Internet bots monitor news articles, blogs, forums, and other forms of Internet chatter. Words in the lexicon are assigned numeric values for emotional quantifiers such as duration, impact, immediacy, intensity, and others. The lexicon is dynamic, and changes according to shifts in emotional tension, and how humans communicate those changes using the Internet. As of 2008, there were about 300,000 keywords in the lexicon, along with emotional context,[2] which are fed into a computer-generated modelspace. However, many believe the predictions are vague and, at best, pseudoscientific.[3]

Predictions

Claimed hits

Misses

  • The Web Bot gained most of its notoriety for contributing to the 2012 phenomenon by predicting a cataclysm that would devastate the planet on 21 December 2012, possibly a reversing of Earth's magnetic poles or a small series of nuclear attacks leading up to a major attack during the year. The prediction did not call for a complete end of the world.[7][8][9]
  • Web Bot predicted that a massive earthquake would occur in December 2008 in Vancouver, Canada and the Pacific Northwest, but no such event happened.[10]
  • A prediction that the US dollar would completely collapse in 2011, and that Israel would bomb Iran, with the administration of U.S. President Barack Obama being thrown into major chaos.[11]

Reception

The History Channel has discussed Web Bot in its special Doomsday 2012 and on other shows that feature predictions about the end of the world, such as Nostradamus Effect.[12] A Globe and Mail journalist noted that "What interests me more than the bot's accuracy (of which I'm skeptical), is the relentless negativity of its projections.
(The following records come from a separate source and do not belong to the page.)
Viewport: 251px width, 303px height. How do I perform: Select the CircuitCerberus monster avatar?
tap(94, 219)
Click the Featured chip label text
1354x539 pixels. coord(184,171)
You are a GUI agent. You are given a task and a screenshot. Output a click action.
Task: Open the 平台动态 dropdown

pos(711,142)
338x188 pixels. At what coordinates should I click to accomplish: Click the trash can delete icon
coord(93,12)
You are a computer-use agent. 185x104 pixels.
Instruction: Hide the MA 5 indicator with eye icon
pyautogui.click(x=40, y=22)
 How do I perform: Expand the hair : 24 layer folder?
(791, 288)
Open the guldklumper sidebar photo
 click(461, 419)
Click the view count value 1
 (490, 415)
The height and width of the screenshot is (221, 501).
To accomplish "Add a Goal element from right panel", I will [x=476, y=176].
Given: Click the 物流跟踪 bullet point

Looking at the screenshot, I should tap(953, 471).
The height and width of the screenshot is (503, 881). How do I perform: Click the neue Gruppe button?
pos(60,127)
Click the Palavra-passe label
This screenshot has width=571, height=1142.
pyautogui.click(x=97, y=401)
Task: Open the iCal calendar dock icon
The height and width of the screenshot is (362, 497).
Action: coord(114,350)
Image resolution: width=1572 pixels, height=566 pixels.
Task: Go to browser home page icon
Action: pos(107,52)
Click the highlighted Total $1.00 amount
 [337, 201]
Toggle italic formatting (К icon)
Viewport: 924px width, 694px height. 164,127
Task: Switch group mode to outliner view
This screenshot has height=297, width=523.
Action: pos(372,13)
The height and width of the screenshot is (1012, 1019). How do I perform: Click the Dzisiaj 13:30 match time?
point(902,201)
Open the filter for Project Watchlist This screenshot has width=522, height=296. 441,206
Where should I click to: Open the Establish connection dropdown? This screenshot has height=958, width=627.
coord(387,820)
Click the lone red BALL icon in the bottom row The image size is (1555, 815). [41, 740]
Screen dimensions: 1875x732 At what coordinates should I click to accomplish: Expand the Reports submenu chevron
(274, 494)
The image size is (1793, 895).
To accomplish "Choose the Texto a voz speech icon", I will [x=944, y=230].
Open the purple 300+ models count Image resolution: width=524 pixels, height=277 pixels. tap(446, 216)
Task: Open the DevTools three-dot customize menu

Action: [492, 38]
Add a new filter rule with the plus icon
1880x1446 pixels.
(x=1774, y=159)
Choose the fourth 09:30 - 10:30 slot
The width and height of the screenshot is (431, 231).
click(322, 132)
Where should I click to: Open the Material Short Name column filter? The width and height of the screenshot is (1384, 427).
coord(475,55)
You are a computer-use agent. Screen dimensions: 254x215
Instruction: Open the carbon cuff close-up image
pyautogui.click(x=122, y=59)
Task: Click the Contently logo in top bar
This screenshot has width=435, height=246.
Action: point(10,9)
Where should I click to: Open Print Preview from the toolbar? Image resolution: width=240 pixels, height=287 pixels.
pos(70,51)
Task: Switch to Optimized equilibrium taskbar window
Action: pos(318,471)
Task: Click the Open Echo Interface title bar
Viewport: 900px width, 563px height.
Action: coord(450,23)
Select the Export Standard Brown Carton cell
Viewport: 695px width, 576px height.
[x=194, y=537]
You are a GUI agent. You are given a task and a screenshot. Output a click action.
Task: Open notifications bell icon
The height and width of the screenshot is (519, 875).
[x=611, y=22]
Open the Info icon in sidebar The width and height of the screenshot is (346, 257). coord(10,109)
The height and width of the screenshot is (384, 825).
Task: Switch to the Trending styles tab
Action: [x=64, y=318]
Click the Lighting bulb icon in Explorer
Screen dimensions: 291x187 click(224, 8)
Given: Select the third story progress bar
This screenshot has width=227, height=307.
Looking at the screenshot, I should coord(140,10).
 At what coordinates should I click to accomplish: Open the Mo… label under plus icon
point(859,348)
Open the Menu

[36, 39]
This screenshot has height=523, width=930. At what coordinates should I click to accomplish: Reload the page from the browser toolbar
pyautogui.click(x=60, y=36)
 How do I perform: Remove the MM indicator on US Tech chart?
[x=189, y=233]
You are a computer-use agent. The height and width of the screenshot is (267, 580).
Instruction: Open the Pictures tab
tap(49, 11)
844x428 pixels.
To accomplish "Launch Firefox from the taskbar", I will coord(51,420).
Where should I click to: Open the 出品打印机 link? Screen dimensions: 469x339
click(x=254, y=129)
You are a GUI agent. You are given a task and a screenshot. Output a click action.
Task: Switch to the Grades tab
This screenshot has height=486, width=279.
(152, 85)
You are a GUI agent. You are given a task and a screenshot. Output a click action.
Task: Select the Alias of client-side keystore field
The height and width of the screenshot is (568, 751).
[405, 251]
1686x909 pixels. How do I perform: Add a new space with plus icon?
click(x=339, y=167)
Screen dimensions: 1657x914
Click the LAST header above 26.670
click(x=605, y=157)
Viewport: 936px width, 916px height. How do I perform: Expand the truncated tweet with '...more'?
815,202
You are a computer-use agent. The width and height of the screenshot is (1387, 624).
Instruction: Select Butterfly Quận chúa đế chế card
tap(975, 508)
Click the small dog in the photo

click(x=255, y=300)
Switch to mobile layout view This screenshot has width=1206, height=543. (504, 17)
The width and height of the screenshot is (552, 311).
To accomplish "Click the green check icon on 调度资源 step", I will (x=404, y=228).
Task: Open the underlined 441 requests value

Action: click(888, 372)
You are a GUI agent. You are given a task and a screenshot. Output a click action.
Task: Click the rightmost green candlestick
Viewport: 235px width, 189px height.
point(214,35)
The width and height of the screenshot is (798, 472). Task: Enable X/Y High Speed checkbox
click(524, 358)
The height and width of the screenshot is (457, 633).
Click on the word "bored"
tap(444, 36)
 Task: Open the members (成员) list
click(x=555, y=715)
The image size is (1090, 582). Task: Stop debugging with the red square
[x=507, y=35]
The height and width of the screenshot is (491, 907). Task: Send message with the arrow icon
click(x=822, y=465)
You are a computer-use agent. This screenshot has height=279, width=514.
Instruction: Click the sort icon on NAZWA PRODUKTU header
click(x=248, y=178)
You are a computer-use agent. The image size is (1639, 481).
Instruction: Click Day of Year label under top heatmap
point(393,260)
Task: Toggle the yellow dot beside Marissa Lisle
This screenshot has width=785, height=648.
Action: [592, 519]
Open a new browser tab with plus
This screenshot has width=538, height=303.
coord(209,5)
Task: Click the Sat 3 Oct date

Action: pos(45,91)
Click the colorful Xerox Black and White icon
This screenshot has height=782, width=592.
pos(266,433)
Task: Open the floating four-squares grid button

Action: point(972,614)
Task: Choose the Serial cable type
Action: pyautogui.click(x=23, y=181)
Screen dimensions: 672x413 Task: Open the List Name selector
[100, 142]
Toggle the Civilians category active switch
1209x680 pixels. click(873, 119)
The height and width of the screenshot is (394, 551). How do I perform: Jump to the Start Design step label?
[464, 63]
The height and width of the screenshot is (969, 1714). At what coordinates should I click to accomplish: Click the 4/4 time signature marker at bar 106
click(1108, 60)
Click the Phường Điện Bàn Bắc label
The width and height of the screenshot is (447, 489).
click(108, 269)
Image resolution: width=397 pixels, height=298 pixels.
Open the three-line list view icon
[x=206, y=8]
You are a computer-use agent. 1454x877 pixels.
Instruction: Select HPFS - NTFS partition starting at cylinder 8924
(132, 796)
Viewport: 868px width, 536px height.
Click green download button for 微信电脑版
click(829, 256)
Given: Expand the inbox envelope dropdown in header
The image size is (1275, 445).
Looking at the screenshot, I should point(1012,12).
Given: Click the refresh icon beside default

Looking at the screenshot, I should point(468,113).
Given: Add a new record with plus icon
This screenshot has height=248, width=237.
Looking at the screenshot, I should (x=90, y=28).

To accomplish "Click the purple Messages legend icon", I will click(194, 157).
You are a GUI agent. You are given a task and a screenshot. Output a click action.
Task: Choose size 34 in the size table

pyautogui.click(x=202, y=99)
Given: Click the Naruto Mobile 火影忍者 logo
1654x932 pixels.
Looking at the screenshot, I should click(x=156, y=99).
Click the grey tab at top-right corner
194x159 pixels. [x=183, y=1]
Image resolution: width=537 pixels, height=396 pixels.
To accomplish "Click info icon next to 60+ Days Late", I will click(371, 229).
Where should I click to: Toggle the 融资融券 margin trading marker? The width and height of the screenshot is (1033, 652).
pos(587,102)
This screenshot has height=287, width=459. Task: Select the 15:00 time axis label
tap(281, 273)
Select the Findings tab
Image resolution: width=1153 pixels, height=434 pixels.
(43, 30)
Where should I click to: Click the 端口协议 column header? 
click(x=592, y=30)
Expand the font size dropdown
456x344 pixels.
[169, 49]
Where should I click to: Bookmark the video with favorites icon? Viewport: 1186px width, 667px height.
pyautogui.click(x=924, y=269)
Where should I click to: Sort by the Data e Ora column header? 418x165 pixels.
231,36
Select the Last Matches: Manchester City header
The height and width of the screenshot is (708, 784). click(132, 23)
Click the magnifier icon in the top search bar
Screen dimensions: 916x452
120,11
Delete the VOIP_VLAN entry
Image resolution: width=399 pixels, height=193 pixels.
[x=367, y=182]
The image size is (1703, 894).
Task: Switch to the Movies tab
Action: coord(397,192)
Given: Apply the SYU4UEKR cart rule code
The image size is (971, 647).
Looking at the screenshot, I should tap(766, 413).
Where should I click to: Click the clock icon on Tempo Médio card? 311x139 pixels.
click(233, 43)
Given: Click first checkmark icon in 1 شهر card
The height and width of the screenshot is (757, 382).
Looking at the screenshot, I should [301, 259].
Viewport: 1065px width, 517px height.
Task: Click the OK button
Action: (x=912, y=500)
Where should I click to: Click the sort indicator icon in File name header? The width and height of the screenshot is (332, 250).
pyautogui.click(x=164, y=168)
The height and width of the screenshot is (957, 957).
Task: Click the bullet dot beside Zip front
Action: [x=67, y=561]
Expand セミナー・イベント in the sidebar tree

According to the bot, the future is always bleak and steadily worsening."[10] Tom Chivers in the Daily Telegraph notes three criticisms of the project: "the internet might plausibly reveal group knowledge about the stock market or, conceivably, terror attacks [but] it would be no more capable of predicting a natural disaster than would a Google search, ... the predictions are so vague as to be meaningless, [and] the prophecies become self-distorting."[1]